Industry experts have responded with disbelief to last weeks’ news that the Government is set to scrap a visa scheme that offers investors fast-track residency in the UK as ministers come under mounting pressure to sever economic ties with Russia.
The fast-track investor scheme, introduced in 2008, was designed to tempt wealthy investors from outside the EU to the UK, but government sources have confirmed the scheme was now under review.
The so-called “golden visas” offer residency to those who invest £2m or more into the UK and allows their families to join them.
Responding to the move, Kyra Motley, partner of Boodle Hatfield, a leading private wealth law firm, pointed out that “on a conservative calculation, the Investor Visa scheme has brought in over £17bn of investment into the UK over the last decade.
“That is a substantial success,” Motley told City A.M. this morning.
“We ought to be trying to attract more such foreign investors, not driving them away.”Kyra Motley, partner of Boodle Hatfield
“It seems odd for the Home Office to shut the scheme, even temporarily, before any consultation and without publishing any statistics or other evidence of the misuse of scheme,” Motley continued.
Currently, a £2m investment allows an application within five years, shortened to three years with £5m or two years if £10m is invested.
The government’s move comes amid concerns about Moscow’s influence in the UK as tensions continue about a potential Russian invasion of Ukraine.
Labour former minister Chris Bryant has previously called for a full review of the scheme as he accused the Government of “giving out golden visas to dodgy Russian oligarchs” and said the system is used as a “backdoor loophole” to funnel dirty money into the UK.
However, “suggesting that the investor visa scheme is synonymous with corruption, money laundering and fraud is not at all accurate.

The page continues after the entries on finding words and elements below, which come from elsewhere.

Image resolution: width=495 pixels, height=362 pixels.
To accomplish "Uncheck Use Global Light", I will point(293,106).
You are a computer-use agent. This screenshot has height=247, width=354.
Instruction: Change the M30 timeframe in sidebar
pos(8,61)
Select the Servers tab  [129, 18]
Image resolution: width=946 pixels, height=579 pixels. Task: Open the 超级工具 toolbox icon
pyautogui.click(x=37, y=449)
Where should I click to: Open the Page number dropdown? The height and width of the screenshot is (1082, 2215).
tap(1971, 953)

Nor does it seem accurate to suggest that the Investor Visa scheme undermines national security,” Motley said.
Four years ago, a report published by the Foreign Affairs Committee, which at that time included the now Home Secretary Priti Patel as a member, accused ministers of risking national security by “turning a blind eye” to the Russian “dirty money” flowing through the City of London.

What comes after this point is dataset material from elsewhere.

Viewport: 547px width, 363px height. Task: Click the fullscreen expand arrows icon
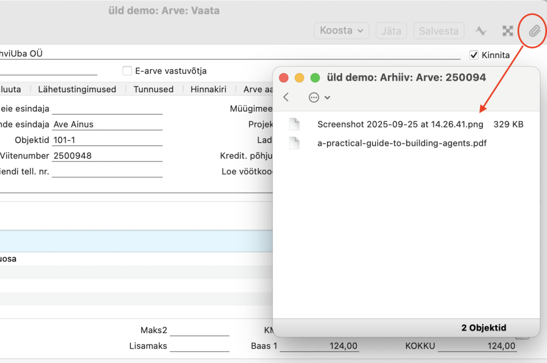tap(507, 31)
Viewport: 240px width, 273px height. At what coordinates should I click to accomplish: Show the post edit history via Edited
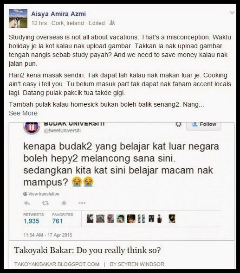coord(97,23)
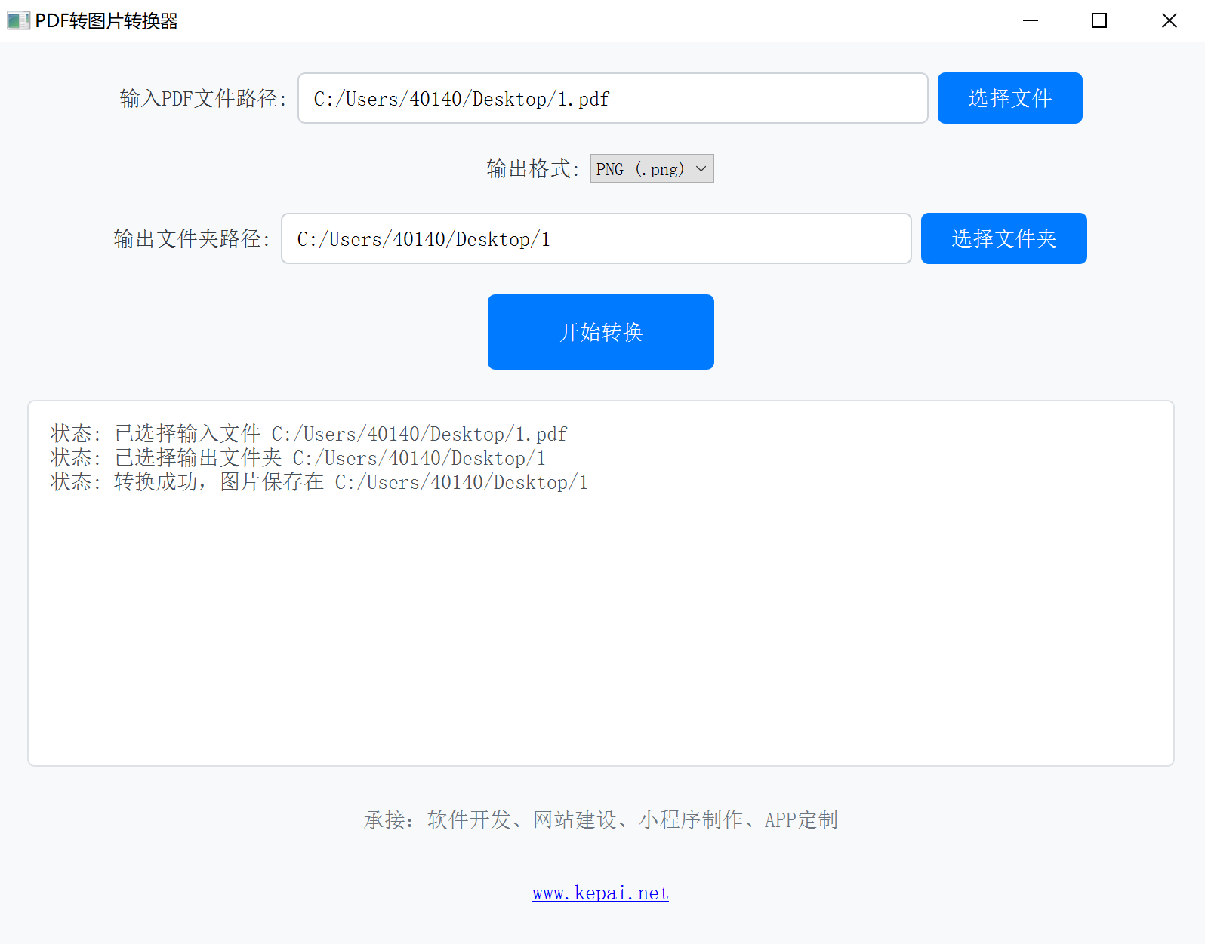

Concerns over the practice of issuing golden visas were raised during this inquiry which found that despite the outcry over the Salisbury Novichok nerve agent attack, Russian President Vladimir Putin and his allies were continuing to use London as a base for their “corrupt assets”.
An announcement of the end of the scheme is expected this week as pressure mounts on ministers to rebuke Russia over its threats to invade Ukraine.